Arriva is withdrawing all its services to the colliery end of the town, home to many elderly and disabled people, few of whom have access to cars.

Protesters have drawn up a petition and have already collected nearly 400 signatures.

The company plans to drop its 1A service from Blyth to Amble, via Newbiggin and Ashington, on Sunday, September 16.

It will also stop taking Newcastle express buses up Woodhorn Road and change the times of its 35 service to Pegswood and Morpeth.

Other changes to the X20 route will benefit some passengers, however, as it will continue hourly to Amble and call at Lynemouth, Widdrington Station and Ellington.

At Newbiggin Town Council’s meeting last week, chairman Rebecca McCready said: “It leaves an enormous problem for Newbiggin in that only up to Seacrest estate gets served.

“The colliery end gets no bus service whatsoever.”

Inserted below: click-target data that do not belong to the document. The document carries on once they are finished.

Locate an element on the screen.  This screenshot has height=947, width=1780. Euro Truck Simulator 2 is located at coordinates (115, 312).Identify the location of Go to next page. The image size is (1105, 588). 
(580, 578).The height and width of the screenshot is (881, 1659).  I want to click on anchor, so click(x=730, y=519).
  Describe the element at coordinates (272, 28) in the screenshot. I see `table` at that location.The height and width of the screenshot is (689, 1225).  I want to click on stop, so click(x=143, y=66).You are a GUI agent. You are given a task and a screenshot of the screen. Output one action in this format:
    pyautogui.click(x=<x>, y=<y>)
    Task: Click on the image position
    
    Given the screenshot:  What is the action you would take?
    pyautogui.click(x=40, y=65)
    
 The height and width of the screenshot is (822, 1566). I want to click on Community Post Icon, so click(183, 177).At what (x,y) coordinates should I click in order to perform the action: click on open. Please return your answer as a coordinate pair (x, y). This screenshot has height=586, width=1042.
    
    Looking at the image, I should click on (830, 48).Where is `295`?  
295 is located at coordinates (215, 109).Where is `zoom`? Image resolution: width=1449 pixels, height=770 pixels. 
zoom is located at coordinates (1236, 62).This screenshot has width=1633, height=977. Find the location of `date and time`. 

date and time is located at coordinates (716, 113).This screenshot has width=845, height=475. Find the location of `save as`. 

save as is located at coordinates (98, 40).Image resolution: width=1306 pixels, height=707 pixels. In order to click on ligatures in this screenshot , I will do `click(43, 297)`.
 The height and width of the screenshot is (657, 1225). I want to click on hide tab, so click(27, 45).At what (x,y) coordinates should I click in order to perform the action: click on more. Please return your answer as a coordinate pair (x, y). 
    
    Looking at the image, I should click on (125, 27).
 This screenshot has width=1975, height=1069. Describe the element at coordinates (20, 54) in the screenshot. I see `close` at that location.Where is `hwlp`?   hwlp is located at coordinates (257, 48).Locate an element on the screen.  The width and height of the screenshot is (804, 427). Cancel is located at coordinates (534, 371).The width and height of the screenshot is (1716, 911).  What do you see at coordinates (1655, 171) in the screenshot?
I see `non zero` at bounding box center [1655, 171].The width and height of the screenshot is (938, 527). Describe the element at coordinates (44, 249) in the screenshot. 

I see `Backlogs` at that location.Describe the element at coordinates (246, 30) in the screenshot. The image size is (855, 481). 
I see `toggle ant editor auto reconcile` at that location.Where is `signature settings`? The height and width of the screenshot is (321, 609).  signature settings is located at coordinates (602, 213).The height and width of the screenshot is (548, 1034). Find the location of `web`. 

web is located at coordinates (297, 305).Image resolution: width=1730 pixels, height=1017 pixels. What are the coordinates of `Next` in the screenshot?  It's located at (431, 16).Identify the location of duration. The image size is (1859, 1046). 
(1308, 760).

It was agreed that a working group be formed, bringing together the same people who two years ago won their campaign to set up the Newbiggin Nipper town service, run by West Sleekburn charity WatBus.

Arriva North East managing director Nick Knox said afterwards: “Unfortunately, there will be a few areas that will see a reduced service. However, this is due to very few people travelling.

“We must make sure that the local communities we serve have a strong, sustainable network of bus services, and these changes are part of that process.”

Working group members will work with county council transport officers to decide how best to deal with the forthcoming changes.

It may seek to launch a second Nipper service in an effort to reduce isolation in the community.

Coun McCready said the council would have to investigate the cost.

“We know there’s demand for it,” she said.

In the meantime, campaigners will be calling on Arriva bosses to change their minds.

Travellers claim the services are busier than the bus company thinks.

One member of the public told the meeting, held at the town’s sports centre, that there is often standing room only on the buses, and that if they are taken away, many people would be tied to their houses.

Another said: “It’s just not on. We have got to be a third of Newbiggin’s population at the colliery end.”

The issue will be discussed further at the town council’s next meeting, on Wednesday, September 12, at St Bartholomew’s Church Centre.